Perhaps because neither has many options, the two quite quickly become intimate. But lots of sex does not overcome the distance between them. Helen characterizes their relations as “barren.” However, despite the challenges for a relationship like theirs in Middle America in the late ’60s/early ’70s, eventually they both believe they love each other. The final chapter may provide a realistic glimmer of hope.
In certain respects, “All Our Names” offers very little detail. Important events are sometimes drawn with a crayon. At times, however, Mengestu provides descriptive observations of people’s mannerisms and their motivations for doing small things. Overall, there is more attention to small details than to larger ones. This technique may not satisfy all readers.
Each of the main characters has become unmoored. Langston leaves his village for the big city, leaving his names behind with no intention of returning. Isaac throws himself totally into a revolution with an unpredictable future. Helen, although having always lived in the same small town, has never had a place of her own and leads a very empty life. In the U.S., Isaac has almost no friends or acquaintances other than Helen.
This is a mysterious book. Somehow, it reminded me of the movie “Memento,” where the actor Guy Pearce has no memory, and the film presents chapters of his story in reverse order.

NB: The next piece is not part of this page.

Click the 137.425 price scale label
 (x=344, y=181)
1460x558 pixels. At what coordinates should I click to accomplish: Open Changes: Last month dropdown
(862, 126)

As a result, the viewer doesn’t know what has precipitated the events — that is, how the story started — until the movie is over. In a similar way, it is only toward the end of the book that the reader understands how Isaac’s story led to Helen’s story.

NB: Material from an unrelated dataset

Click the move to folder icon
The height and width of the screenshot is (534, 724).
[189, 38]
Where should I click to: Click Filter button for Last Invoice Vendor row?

Mengestu emigrated from Ethiopia to the U.S. when he was a boy. His two previous novels met with substantial acclaim, and he has received the
MacArthur Foundation’s “Genius Grant.” In 2008, the Seattle Public Library chose his novel “The Beautiful Things That Heaven Bears” for the annual Seattle Reads program
Although he has won a lot of awards, I am not as unreservedly enthusiastic about this book as some of his other readers. But I’m enthusiastic enough that I look forward to returning to his earlier tale, “The Beautiful Things That Heaven Bears,” which the New York Times describes as “a great African novel, a great Washington [D.C.] novel, and a great American novel.”